Add createElement function on AdvancedHTMLParser, to work like
document.createElement. Creates an element with the given tag name.
Add createElementFromHTML function to parser which returns an AdvancedTag from given HTML
Add createElementsFromHTML function to parser which supports and returns a list of parsed
AdvancedTags (one or more).
Add createBlocksFromHTML function to parser which parses HTML and returns a
list of blocks (either AdvancedTag objects, or text nodes (str).
Add appendInnerHTML function to AdvancedTag which works like in javascript
tag.innerHTML += 'someOtherHTML'
and will parse and append any tags and/or text nodes
Significant improvements in performance on creating tags ( On average, 125%
reduction in time to create an AdvancedTag. ) Use is also improved.
Add "body" and "head" properties to Parser.AdvancedHTMLParser - to act same
as document.body and document.head
Add method to both Parser and AdvancedTag, "getFirstElementCustomFilter",
which will apply a lambda/function on each tag, starting with first child and
all children, then second child and all children, etc.

This is used for finding things like "body" and "head" without needing to walk
through the whole document.
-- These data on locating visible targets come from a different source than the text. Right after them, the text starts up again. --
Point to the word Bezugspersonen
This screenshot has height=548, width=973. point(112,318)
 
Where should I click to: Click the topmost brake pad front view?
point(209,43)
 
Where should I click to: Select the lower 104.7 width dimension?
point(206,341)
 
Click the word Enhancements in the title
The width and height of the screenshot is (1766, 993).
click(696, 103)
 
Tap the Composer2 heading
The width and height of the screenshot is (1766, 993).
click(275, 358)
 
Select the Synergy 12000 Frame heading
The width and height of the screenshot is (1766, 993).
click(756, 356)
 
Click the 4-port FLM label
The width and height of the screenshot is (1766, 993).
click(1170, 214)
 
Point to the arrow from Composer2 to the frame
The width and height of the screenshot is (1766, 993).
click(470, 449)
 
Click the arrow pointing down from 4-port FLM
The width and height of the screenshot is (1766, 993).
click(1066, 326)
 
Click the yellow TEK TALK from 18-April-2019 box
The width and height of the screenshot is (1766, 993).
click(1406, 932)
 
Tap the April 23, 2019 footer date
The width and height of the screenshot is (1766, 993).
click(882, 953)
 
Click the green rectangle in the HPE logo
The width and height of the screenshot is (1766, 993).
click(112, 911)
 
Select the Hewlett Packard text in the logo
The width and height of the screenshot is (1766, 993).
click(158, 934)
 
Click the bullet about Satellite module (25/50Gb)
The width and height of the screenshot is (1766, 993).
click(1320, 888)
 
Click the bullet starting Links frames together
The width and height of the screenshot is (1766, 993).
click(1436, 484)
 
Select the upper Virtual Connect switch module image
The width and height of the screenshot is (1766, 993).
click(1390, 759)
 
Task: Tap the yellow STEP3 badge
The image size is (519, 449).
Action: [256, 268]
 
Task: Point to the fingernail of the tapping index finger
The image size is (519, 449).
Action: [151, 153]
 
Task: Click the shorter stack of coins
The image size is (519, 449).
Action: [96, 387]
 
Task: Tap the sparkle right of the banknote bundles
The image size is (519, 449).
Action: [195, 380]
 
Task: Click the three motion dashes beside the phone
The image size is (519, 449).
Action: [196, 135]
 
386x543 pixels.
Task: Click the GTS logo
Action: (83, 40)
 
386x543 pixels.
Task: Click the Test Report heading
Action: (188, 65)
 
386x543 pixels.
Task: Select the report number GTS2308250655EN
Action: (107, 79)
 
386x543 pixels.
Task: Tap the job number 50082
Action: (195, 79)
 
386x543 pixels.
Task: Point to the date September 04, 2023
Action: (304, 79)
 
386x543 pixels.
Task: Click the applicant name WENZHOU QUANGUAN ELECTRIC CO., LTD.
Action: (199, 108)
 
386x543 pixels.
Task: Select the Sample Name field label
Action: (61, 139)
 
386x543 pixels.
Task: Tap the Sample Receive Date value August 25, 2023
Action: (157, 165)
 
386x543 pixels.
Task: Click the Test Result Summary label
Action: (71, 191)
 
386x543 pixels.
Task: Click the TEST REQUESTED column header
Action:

It's also desgined to find them the quickest, as
they are very likely to be early and high-level objects in the tree.

7.0.2 Apr 28 2017

Fix two typos which would result in exceptions
Add "href" as a standard property name for anchors (so em.href = 'abc' sets
the href attribute)

7.0.0 Apr 6 2017

Add "filter"-style functions (think ORM-style filtering, like
name__contains='abc' or name='abc' or name__ne='something'). Supports all filter operations provided by QueryableList
- These have been added to AdvancedHTMLParser.AdvancedHTMLParser (as
  filter/filterAnd and filterOr) to work on all nodes in the parser
- These have been added to AdvancedTag (as filter/filterAnd and filterOr)
  which work on the tag itself and all children (and their children, and so
  on)
- These have been added to TagCollection (as filter/filterAnd and filterOr)
  that work directly on the elements contained only
- Also, TagCollection has filterAll/filterAllAnd and filterAllOr that work
  directly on the containing elements, and all children of those elements (and
  their children)

This adds QueryableList as a dependency, but setup.py can be passed "--no-deps" to skip that installation (and the filter methods will be unavailable)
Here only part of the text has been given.